Se “Stand by me” è IL film sull’amicizia tra ragazzini, questo è IL film sull’amicizia da adulti. Immenso tutto, Robert De Niro e Christopher Walken, il banchetto di nozze, la roulette russa, il ritorno in patria, il cervo mancato. (*foto)

– Sesso e potere / Wag the dog (Barry Levinson, USA 1997)

Come ho fatto in 30 anni a non averlo ancora visto?! Dovrebbero metterlo come visione obbligatoria ai corsi di comunicazione&marketing. Moralmente scorretto e consapevole di esserlo, non sappiamo mai cosa davvero viene mostrato in TV al grande pubblico americano ma conosciamo solo i retroscena e le strategie, e non sappiamo nemmeno che faccia abbia il presidente USA, che è l’oggetto dell’azione che smuove il tutto.

Deadpool (Tim Miller, USA 2016)

Marveliano solo per firma e tematiche, divertente, ma troppo semplice e goffo.

Ruby Sparks (Jonathan Dayton, Valerie Faris, USA 2012)

Vorresti creare la fidanzata dei tuoi sogni? Paul Dano ci prova ma non necessariamente è tutto rose e fiori. Un pò stucchevole alle volte. Tra l’altro lui e Zoe Kazan stanno insieme anche nella vita vera 🙂

X-Men: Apocalisse / X-Men: Apocalypse (Bryan Singer, USA 2016)

Una delle cose che preferisco degli X-Men è il legame tra l’uno e l’altro, la formazione delle squadre buoni/cattivi, la manifestazione dei poteri, soprattutto negli ultimi capitoli della saga che ripercorrono i tempi passati e i giovani mutanti.
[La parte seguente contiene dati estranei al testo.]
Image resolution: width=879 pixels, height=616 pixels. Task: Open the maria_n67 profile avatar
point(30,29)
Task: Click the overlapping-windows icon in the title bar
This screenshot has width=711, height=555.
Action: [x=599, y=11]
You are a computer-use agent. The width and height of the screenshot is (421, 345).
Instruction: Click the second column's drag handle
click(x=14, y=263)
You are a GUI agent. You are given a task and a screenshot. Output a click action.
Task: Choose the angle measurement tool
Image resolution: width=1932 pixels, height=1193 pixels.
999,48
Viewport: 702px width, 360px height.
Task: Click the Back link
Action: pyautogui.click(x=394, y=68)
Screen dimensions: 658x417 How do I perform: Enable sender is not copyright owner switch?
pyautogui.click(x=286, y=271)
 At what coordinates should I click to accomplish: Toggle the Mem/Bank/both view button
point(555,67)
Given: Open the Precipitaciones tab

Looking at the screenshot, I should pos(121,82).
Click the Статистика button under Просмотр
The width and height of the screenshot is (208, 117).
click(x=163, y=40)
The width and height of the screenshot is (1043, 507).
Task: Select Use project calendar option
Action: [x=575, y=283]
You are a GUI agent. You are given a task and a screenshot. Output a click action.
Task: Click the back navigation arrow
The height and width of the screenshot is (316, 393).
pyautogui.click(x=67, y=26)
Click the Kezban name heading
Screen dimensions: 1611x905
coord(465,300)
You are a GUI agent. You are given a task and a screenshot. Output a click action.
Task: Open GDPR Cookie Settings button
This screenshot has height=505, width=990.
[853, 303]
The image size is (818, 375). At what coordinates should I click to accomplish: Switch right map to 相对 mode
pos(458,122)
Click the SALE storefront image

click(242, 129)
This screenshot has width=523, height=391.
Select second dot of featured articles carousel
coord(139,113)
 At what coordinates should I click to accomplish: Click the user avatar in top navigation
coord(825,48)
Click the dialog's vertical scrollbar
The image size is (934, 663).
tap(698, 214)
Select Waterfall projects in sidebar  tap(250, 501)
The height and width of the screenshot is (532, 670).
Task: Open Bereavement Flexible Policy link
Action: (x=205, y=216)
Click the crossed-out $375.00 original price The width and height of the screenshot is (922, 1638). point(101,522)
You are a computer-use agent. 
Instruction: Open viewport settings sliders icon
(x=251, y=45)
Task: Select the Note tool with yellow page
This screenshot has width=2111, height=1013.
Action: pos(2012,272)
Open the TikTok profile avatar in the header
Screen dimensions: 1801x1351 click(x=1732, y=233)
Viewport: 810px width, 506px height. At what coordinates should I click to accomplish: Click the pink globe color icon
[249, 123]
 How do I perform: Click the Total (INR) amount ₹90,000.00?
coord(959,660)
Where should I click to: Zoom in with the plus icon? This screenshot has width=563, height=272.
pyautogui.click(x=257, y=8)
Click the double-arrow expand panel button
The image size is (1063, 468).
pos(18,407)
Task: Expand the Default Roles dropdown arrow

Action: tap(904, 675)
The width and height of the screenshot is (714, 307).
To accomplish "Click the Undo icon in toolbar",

Ma quanto è noioso il cattivone egiziano, altroché Magneto! Per gli amanti di Got, c’è anche Sansa Stark, una giovane (e un pò piatta) Jane.

Capitan America: Civil War (Anthony Russo, Joe Russo, USA 2016)

Politica, buonismo e qualche litigio. Decisamente non scoppiettante questo episodio della DC, eccezion fatta per la battaglia in aeroporto tra supereroi con qualche tocco di piacevole umorismo (Superman e AntMen su tutti).

Love & mercy (Bill Pohlad, USA 2014)

John Cusack e Paul Dano aka vecchio e giovane Brian Wilson, che bravi! La contraddizione tra la musica “leggera” e la vita privata controversa del leader dei Beach Boys. Forse un pò lungo, ma bellone.